What I'd consider a standard way to do this kind of puzzles is to make unique selections from a shrinking domain.

Each choice made removes the chosen element from the given domain, so it's not among the choices to be made next anymore.

This way the choices are guaranteed to be unique by construction. This is done by select/2 predicate below.

The second mechanism is using member to progressively instantiate parts of the shared table representing the solution Sol:

hunters(   [professor, doctor, colonel, fire_chief, captain] ).
animals(   [rhino,      bison,    puma,   hippo,   elephant] ).
tools(     [stick,        gun, garment,   hands,    stone  ] ).
locations( [north,    central,   south,   west,     east   ] ).

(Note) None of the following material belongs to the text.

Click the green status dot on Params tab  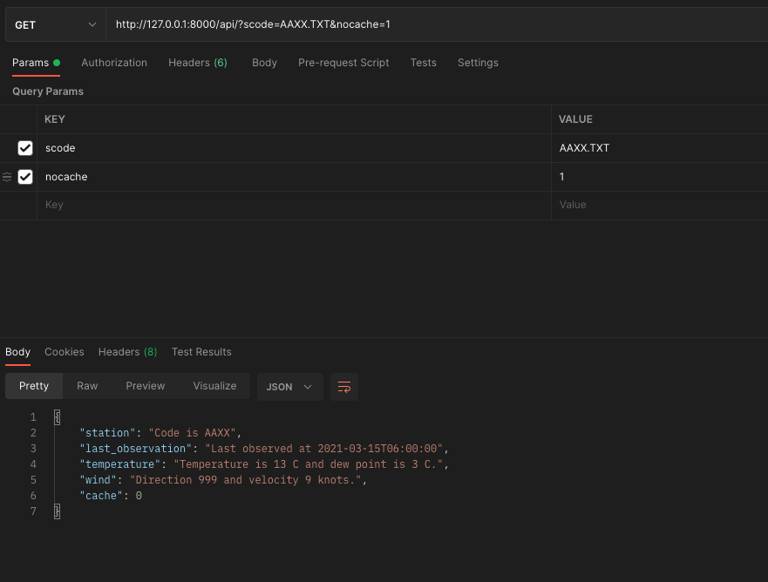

select( [A|B], C) :- select( A,C,D), select( B,D).
select( [], _).

p(A,B,C,D,[A,B,C,D]).

sol(Sol) :- 
  hunters(Hs),    animals(As), 
                          tools(Ts),
                                 locations(Ls),
  maplist( p, Hs,      A,     T,     L,        Sol),

  member( [professor,  _   , stone,  _     ] , Sol),
  member( [colonel,   rhino,  _   ,  _     ] , Sol),
  member( [_,          _   , hands, central] , Sol),
  member( [_,         bison,   _  , north  ] , Sol),
  member( [fire_chief, _   ,   _  , south  ] , Sol),
  member( [captain,   puma ,  gun ,  _     ] , Sol),
  member( [_,          _   ,   TW , west   ] , Sol),

  select( T, Ts),  TW \= gun, TW \= garment,
  select( A, As),
  select( L, Ls),

  \+ member( [doctor,  _,    _,    east] , Sol),
  \+ member( [doctor, hippo, _,    _   ] , Sol),
  \+ member( [colonel, _,    _, central] , Sol),
  \+ member( [_, elephant,  stick,    _] , Sol).

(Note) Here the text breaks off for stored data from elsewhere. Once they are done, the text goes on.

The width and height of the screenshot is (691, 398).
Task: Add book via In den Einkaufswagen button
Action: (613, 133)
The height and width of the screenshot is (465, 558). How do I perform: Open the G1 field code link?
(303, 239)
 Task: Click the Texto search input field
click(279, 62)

First, the positive rules are stated with some member statements.

Then the instantiations are completed with select calls. Both member and select progressively incrementally instantiate the common, shared store of knowledge, the solution Sol. Incompatible instantiations are rejected, the control backtracks, and different choices are consequently made.

The negative rules are stated after the relevant instantiations are made, as soon as possible -- but not sooner. This produces

26 ?- time(sol(_X)), maplist(writeln,_X).
% 190 inferences, 0.000 CPU in 0.000 seconds (?% CPU, Infinite Lips)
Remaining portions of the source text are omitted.